* **Prompt**: From the line that contains "1445x840 pixels. At" to the final line below, both included, print each line exactly and skip the pictures.

* **Collected data**:
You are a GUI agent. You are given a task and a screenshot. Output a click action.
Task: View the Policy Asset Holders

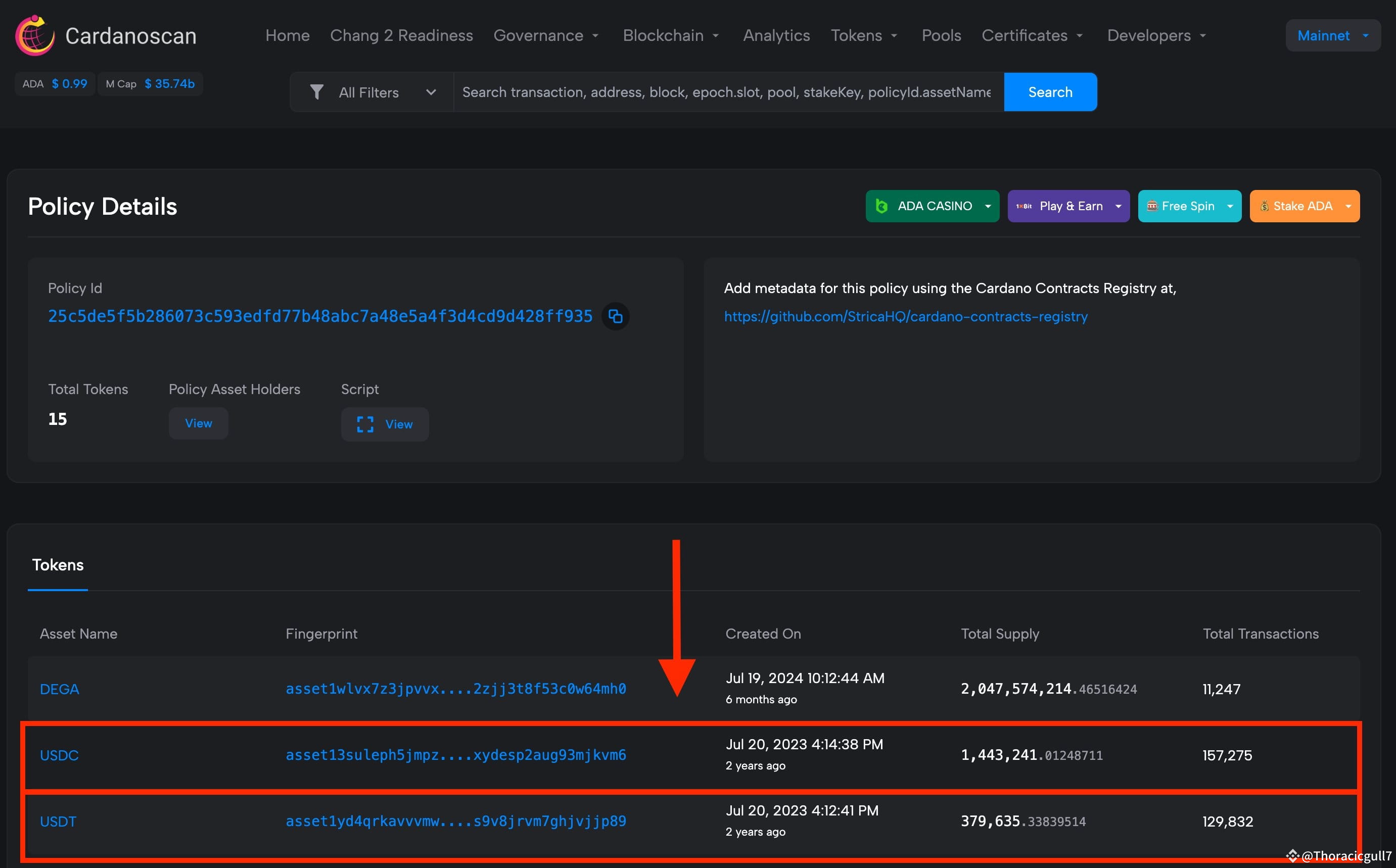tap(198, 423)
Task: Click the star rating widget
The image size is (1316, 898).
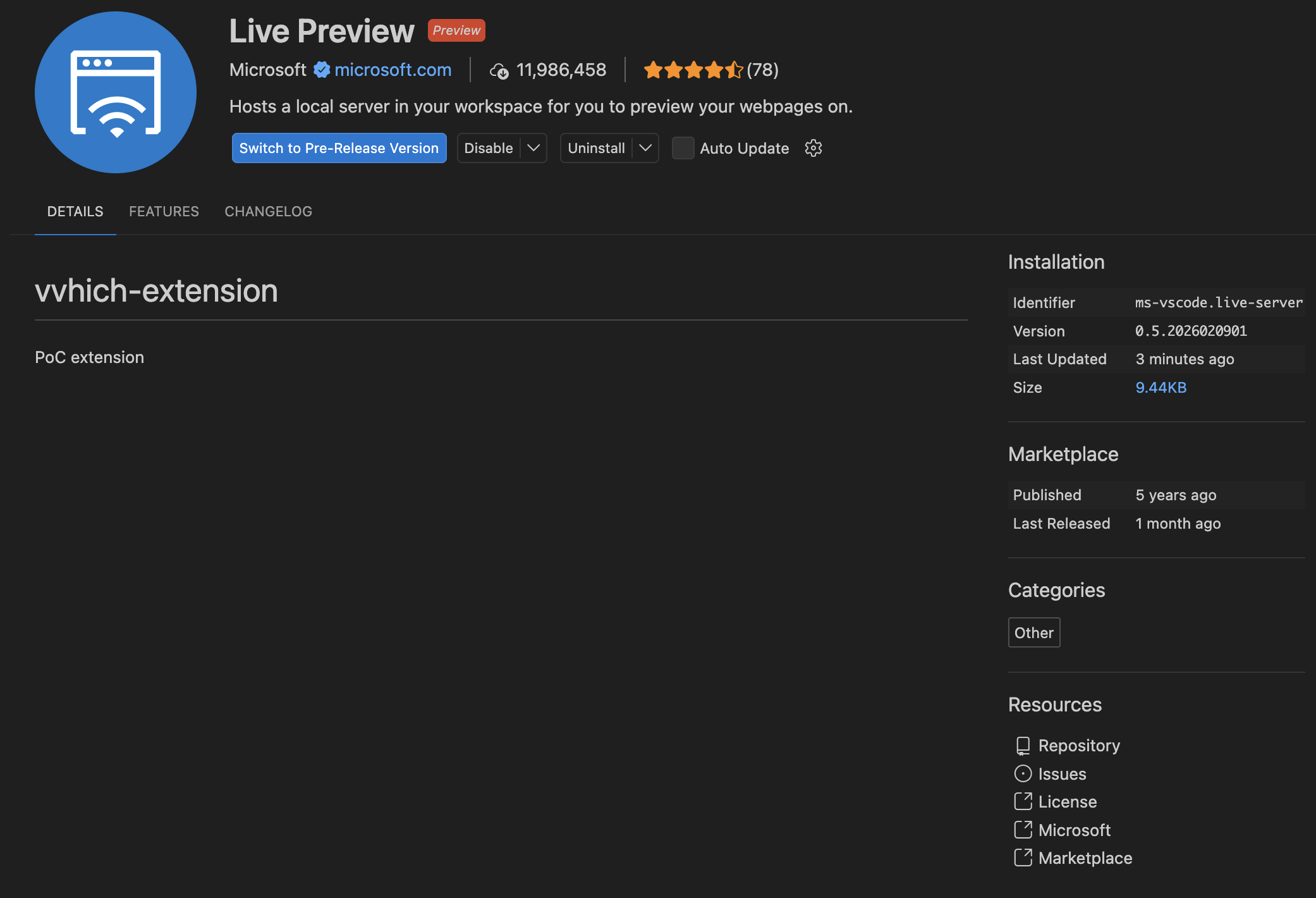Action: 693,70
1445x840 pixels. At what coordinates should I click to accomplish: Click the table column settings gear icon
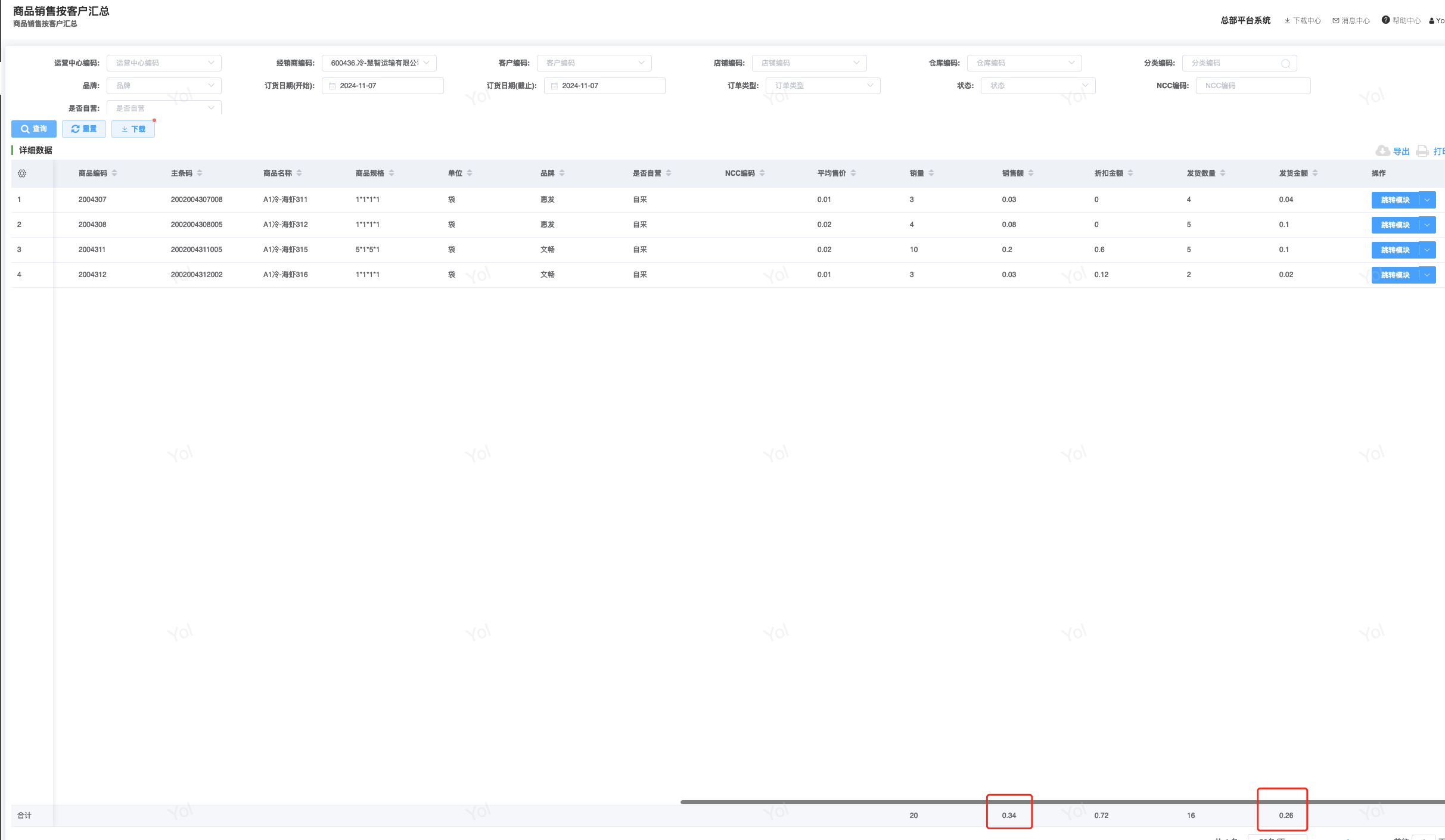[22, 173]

* **Task answer**:
1445x840 pixels. At what coordinates should I click to accomplish: Click the table column settings gear icon
[22, 173]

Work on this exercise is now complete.